Sir Jeremiah Colman Bt., Gatton Park, Reigate;
Christie’s, 18 September 1942, lot 71 to ‘De Caserz’;
with E. Stacy Marks, Eastbourne;
Christie’s, 29 March 1996, lot 146;
Richard Green Gallery;
In his review of Farquharson's work, Archdeacon Sinclair noted that 'Mr Farquharson has never forgotten that special genre which has brought him so much pleasure and distinction' (ibid Sinclair, p. 28) referring to the artist's preoccupation with scenes of snowy highland landscapes lit by evening or dawn light. It was this subject in the artist's work and the stories of him painting at his easle set up in a mobile studio amid blizzards with herds of sheep tethered to the ground before him, that led to his nickname 'Frozen Mutton Farquharson' but pictures like When the West with Evening Glows prove that not all of his pictures are inhabited by sheep and he was able to capture a similar pathos to that of John Atkinson Grimshaw. The wintry landscape with its deep drifts of snow amid the rosy hues of dawning or gloaming light, are the signature elements of Farquharson’s greatest works and here they are rendered with great sophistication and technical virtuosity. The quality of the present picture is proved by its purchase by the mustard magnate Sir Jeremiah Colman who owned a fine collection of Victorian masterpieces including Alma-Tadema’s The Finding of Moses, Burne-Jones’ Love and the Pilgrim (Tate Britain), the second large version of Watts’ Hope (private collection) and Landseer’s The Cat’s Paw (private collection).

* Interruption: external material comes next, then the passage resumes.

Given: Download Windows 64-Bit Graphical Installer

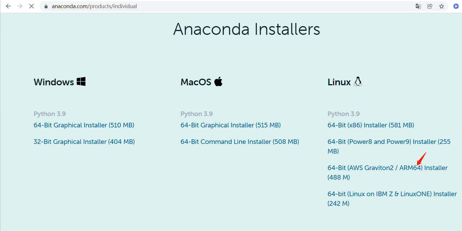Looking at the screenshot, I should click(x=84, y=125).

Joseph Farquharson (no relative of the painter David Farquharson) was born in Edinburgh in 1836, the younger son of Francis, a doctor in the city and laird of the estate of Finzean. Joseph was educated in Edinburgh and permitted by his father to paint only on Saturdays using his father's paint box. At the age of 12 Francis bought his son his first paints of his own and only a year later the young artist exhibited his first painting at the Royal Scottish Academy. The scottish animal painter Peter Graham became his tutor and taught him for over twelve years and the influence of Graham's wild landscapes and intelligent depiction of animals within it, was deep and lasting upon Farquharson. Farquharson also studied at the Board of Manufacture School in Edinburgh and at in the Life School at the Royal Scottish Academy.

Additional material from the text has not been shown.